### [READING TEXT]

===

Post-Selection Performance Showcase

This repository serves as a comprehensive showcase for statistical rigor and interpretability in Machine Learning. It specifically addresses the selection bias (winner's curse) that occurs when models are selected purely based on data-driven performance metrics.

Overview

Modern machine learning workflows typically evaluate many candidate models and select the best-performing one. However, the performance reported for the selected model is often optimistically biased, because the same evaluation results were used for model selection.

This repository demonstrates how to obtain statistically valid performance guarantees after model selection using the Multiplicity‑Adjusted Bootstrap Tilting (MABT) method. When the best model is chosen from a variety of candidates (e.g., through hyperparameter optimization or the comparison of different model families), the observed test performance is often optimistically biased. MABT provides valid lower confidence limits for performance after selection, ensuring that the reported results are statistically sound.

MABT produces lower confidence bounds for prediction performance that remain valid even after selecting the best model from many candidates.

The method was developed in my dissertation:

Pascal Rink (2025)
Confidence Limits for Prediction Performance
University of Bremen
https://doi.org/10.26092/elib/3822

The repository provides practical implementations of the method across multiple machine learning settings, including:

classical machine learning (scikit‑learn)
gradient boosting (XGBoost)
deep learning (PyTorch)
transformer models (Hugging Face)
evaluation under distribution shift

Key Idea

Typical ML evaluation pipeline:

Many candidate models
        │
        ▼
Model selection
        │
        ▼
Naive performance estimate
(optimistically biased)
        │
        ▼
MABT adjustment
        │
        ▼
Valid lower confidence bound

MABT corrects for the bias introduced by model selection by performing simultaneous statistical inference across all candidate models.

===

### [SUPPLIED DATA]
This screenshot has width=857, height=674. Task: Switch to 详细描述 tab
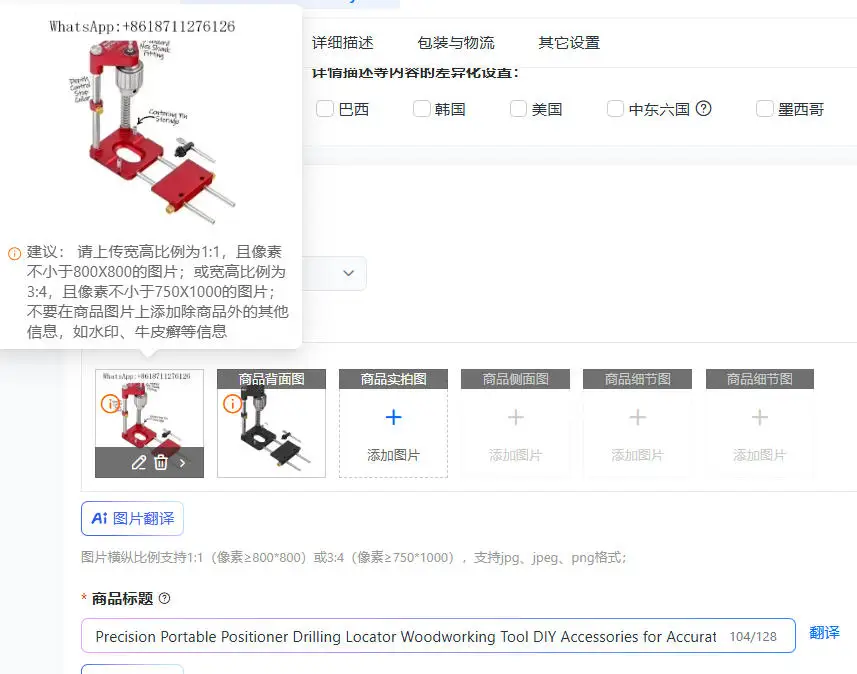[x=343, y=43]
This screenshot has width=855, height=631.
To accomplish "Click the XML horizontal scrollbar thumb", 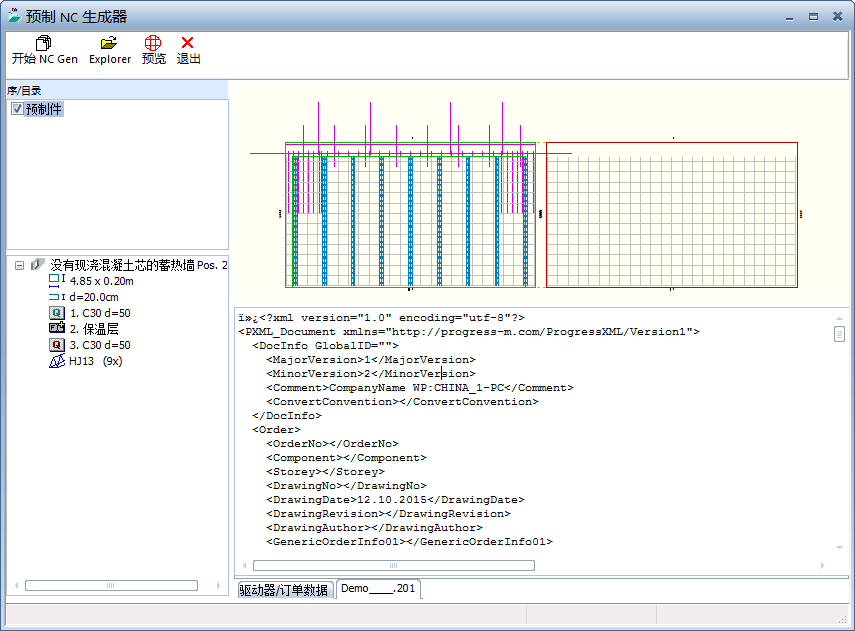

===

### [TASKS AND EXERCISES]
1. For each statement, say whether it agrees with the MABT repository page, answering yes or no and quoting the words of the page that decide it.
(a) MABT gives upper confidence limits for performance after model selection.
(b) The method was developed in a dissertation from the University of Bremen.
(c) MABT corrects the bias by drawing inferences only about the selected model.
2. Answer these questions from the MABT repository page:
(a) What other name does the page give for selection bias?
(b) Which library is listed next to transformer models?
(c) In the evaluation pipeline, which step comes right after model selection?
3. Reproduce the MABT repository page starting at "Pascal Rink (2025)" and ending at "models (Hugging Face)", substituting "boosted trees" for "gradient boosting".
The material has no connection to the MABT repository page.

### [EXPECTED ANSWERS]
1.
(a) No: "MABT provides valid lower confidence limits for performance after selection"
(b) Yes: "The method was developed in my dissertation:" and "University of Bremen"
(c) No: "by performing simultaneous statistical inference across all candidate models"

2.
(a) Winner's curse
(b) Hugging Face
(c) Naive performance estimate

3.
Pascal Rink (2025)
Confidence Limits for Prediction Performance
University of Bremen
https://doi.org/10.26092/elib/3822

The repository provides practical implementations of the method across multiple machine learning settings, including:

classical machine learning (scikit‑learn)
boosted trees (XGBoost)
deep learning (PyTorch)
transformer models (Hugging Face)